### Instructions for the task:
Skip the pictures. Quote every line below, exactly, from the one with "You are a GUI" through the final line.

[[ Excerpted records, beginning ]]

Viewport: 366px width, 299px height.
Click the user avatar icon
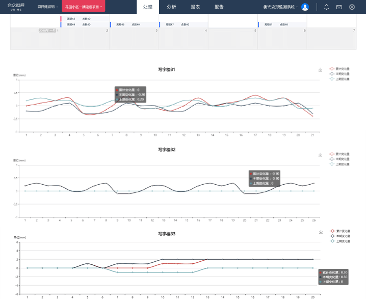(x=305, y=7)
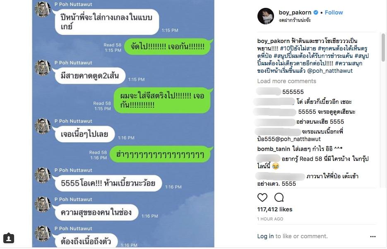Load more comments on the post
The height and width of the screenshot is (249, 387).
[286, 81]
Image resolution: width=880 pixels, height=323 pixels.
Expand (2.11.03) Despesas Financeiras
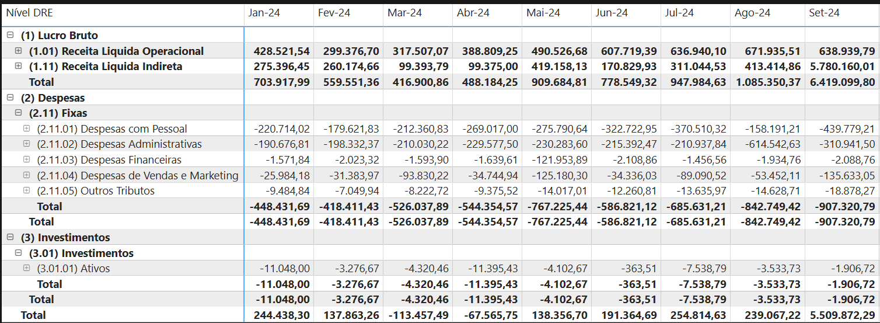click(x=26, y=159)
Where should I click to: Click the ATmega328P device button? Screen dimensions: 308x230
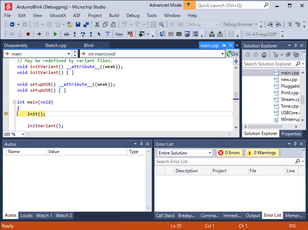261,34
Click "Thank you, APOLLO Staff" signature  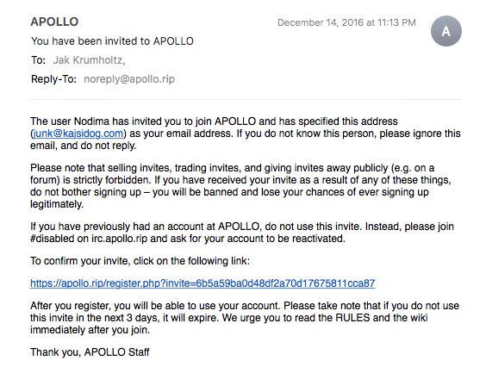point(90,352)
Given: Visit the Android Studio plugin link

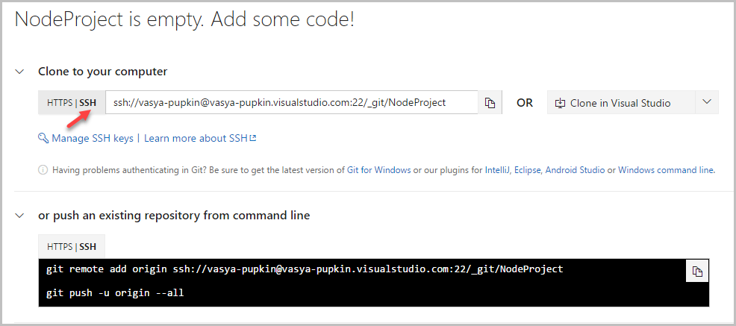Looking at the screenshot, I should 575,170.
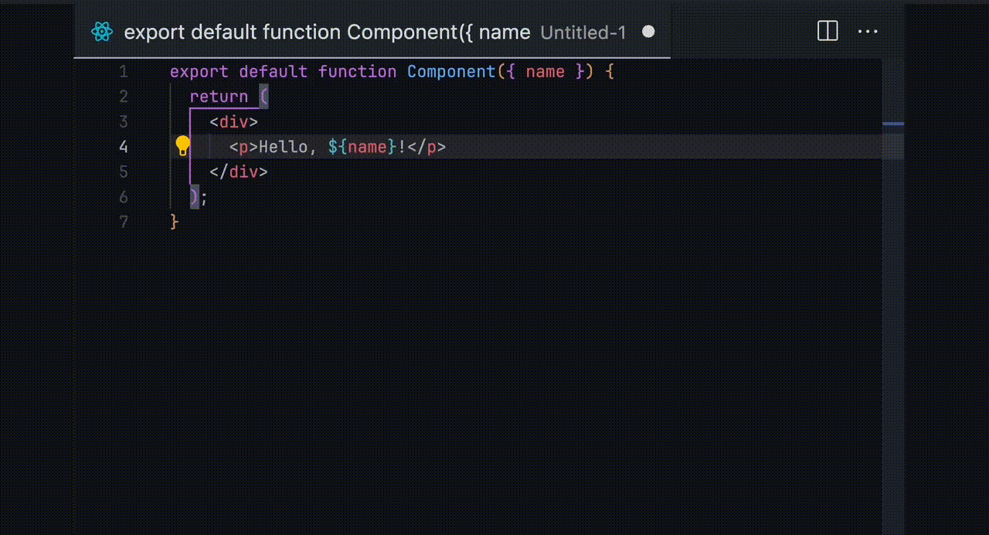
Task: Click line number 7 in the gutter
Action: coord(124,222)
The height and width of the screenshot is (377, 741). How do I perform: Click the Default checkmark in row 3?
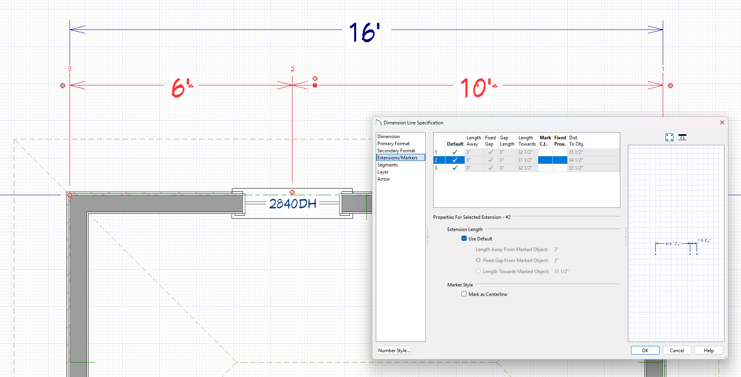[455, 168]
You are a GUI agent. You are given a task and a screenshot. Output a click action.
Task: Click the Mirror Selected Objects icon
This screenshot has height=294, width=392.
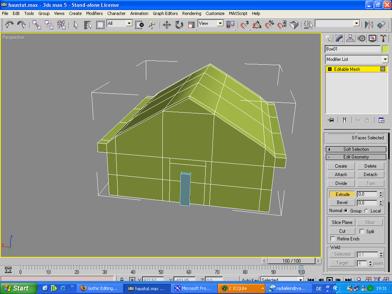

[[ Excerpted records, end ]]

### Exercise result:
You are a GUI agent. You are given a task and a screenshot. Output a click action.
Task: Click the Mirror Selected Objects icon
This screenshot has height=294, width=392.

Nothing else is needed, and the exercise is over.